What Triggers Recomputation

EventRecomputed For
Policy created, updated, or deletedEvery user assigned to that policy (directly or via group)
User assigned to or unassigned from a policyThat user on the policy's database
Group assigned to or unassigned from a policyEvery member of that group on the policy's database
User added to or removed from a groupThat user on every database where the group has a policy
Access request approved, activated, expired, or revokedThe requester on the target database

The effective policy version changes only when the resolved grants or masking rules actually differ, even if a source policy was edited without changing the effective outcome.

Schema Introspection

The policy editor's table and column dropdowns are populated from the agent's automatic schema discovery. When an agent connects to its upstream database, it introspects the schema and reports the available tables and columns to the control plane.

This means the policy editor always reflects your actual database schema. If you add a new table to your database, the agent detects it and makes it available for policy configuration without any manual steps.

You can trigger a schema refresh from the database detail page in the console if you need the agent to re-introspect immediately.

Deleting a Policy

When you delete a policy, all its assignments, table grants, and masking rules are removed.

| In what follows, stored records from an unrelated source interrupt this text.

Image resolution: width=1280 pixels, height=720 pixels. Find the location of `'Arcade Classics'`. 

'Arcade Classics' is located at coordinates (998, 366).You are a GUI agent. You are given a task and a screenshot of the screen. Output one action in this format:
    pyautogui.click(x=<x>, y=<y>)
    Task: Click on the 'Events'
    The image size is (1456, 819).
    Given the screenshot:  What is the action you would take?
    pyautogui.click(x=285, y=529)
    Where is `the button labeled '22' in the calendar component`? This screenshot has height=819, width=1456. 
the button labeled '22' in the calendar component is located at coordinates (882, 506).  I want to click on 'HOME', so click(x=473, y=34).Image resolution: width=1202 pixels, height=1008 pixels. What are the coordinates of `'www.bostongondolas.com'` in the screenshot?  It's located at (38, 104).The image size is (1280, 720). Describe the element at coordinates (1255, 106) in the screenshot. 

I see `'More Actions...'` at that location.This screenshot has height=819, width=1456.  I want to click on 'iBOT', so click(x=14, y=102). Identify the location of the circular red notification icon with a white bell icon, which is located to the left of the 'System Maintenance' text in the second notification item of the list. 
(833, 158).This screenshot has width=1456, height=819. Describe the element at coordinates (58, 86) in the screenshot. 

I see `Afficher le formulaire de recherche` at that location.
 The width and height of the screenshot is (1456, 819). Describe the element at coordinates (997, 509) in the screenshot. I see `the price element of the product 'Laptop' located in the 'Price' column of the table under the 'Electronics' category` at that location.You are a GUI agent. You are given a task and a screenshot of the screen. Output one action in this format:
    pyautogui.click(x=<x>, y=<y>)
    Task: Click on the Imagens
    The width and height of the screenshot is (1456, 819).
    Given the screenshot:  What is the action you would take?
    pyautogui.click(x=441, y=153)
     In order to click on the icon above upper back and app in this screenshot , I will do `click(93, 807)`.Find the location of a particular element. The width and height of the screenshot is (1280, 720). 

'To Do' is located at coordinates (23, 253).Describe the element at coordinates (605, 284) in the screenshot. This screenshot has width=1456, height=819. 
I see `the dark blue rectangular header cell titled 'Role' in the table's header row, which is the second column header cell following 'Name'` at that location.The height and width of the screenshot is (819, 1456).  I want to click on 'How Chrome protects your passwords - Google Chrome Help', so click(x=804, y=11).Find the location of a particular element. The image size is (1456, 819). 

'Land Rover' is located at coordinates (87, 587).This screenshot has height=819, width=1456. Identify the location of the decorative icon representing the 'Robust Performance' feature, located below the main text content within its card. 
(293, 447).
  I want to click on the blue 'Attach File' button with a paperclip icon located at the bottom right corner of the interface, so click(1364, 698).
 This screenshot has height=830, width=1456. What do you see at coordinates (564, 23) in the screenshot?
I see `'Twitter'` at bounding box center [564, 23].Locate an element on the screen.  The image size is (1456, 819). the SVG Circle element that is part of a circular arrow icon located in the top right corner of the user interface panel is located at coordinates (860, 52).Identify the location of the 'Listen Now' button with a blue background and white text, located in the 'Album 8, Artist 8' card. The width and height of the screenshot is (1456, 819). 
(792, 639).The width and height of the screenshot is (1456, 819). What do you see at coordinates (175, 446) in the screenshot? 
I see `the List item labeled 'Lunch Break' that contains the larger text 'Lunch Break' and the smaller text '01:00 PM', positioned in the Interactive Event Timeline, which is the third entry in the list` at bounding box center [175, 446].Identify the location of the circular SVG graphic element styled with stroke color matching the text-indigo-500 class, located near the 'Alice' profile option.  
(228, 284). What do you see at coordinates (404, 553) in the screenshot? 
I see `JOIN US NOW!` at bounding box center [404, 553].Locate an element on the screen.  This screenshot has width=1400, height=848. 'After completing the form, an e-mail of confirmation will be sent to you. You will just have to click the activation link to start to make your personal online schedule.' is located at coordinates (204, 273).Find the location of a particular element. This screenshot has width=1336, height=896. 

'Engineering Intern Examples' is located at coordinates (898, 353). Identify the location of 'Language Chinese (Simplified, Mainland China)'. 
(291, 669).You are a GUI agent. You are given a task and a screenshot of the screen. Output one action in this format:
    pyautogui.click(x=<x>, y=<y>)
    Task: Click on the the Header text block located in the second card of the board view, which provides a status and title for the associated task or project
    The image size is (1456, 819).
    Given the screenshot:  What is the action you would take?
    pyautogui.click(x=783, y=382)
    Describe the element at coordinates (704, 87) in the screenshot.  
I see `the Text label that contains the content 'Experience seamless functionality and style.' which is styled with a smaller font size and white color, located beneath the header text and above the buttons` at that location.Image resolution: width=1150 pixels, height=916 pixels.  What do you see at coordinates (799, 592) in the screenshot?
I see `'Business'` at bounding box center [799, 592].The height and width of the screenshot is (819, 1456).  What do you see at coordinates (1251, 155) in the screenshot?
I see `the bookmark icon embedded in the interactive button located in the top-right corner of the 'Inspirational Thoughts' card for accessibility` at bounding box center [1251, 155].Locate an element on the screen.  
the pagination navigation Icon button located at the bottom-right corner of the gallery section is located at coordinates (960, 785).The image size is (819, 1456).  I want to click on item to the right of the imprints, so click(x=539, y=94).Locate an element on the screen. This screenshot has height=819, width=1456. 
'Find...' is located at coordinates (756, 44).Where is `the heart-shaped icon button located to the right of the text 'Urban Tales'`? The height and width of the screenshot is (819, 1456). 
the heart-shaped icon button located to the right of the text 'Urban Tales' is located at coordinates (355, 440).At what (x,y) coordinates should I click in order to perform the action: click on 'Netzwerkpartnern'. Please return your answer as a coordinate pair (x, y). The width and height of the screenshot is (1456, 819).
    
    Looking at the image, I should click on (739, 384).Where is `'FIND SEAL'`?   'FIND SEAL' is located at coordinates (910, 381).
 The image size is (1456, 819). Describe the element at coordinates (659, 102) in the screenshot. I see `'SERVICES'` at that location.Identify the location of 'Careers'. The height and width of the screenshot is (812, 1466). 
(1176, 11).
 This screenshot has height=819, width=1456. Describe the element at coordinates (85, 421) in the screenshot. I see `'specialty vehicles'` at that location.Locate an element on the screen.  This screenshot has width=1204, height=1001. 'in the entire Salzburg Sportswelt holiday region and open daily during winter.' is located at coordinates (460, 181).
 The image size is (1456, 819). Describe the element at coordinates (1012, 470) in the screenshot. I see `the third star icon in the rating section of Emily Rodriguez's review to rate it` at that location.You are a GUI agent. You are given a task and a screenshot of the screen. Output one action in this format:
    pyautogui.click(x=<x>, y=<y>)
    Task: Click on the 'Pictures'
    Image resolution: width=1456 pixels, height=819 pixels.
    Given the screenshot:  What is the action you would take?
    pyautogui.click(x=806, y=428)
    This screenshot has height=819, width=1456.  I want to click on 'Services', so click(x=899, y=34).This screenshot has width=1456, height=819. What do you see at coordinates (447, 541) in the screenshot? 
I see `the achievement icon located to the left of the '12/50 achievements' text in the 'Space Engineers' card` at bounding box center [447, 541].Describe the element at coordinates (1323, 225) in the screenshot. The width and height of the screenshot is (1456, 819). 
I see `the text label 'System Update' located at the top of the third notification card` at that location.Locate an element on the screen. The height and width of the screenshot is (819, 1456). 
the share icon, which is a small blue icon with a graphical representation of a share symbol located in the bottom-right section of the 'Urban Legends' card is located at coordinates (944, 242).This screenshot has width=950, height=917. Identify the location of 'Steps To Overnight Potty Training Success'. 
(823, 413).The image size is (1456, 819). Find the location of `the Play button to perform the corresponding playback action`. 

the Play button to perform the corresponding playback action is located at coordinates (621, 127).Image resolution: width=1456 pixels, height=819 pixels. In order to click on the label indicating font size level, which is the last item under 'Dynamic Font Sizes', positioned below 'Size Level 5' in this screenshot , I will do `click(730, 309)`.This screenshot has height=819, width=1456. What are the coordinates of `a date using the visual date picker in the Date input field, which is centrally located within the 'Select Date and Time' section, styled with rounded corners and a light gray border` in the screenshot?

The control plane then:

  1. Recomputes the effective policy for all users who were assigned (directly or via groups).
  2. For users who still have access through other policies: pushes the updated effective policy.
  3. For users who no longer have any access: sends a policy removal to the agent, which terminates their active connections.

Deleting a policy is immediate and cannot be undone. If you want to temporarily disable access, consider removing user assignments instead of deleting the policy.

Validation

Policies are validated on save. Policy names must be unique within the database, at least one table grant is required, and masking rule patterns must follow the schema.table.column format. The console displays validation errors inline when saving.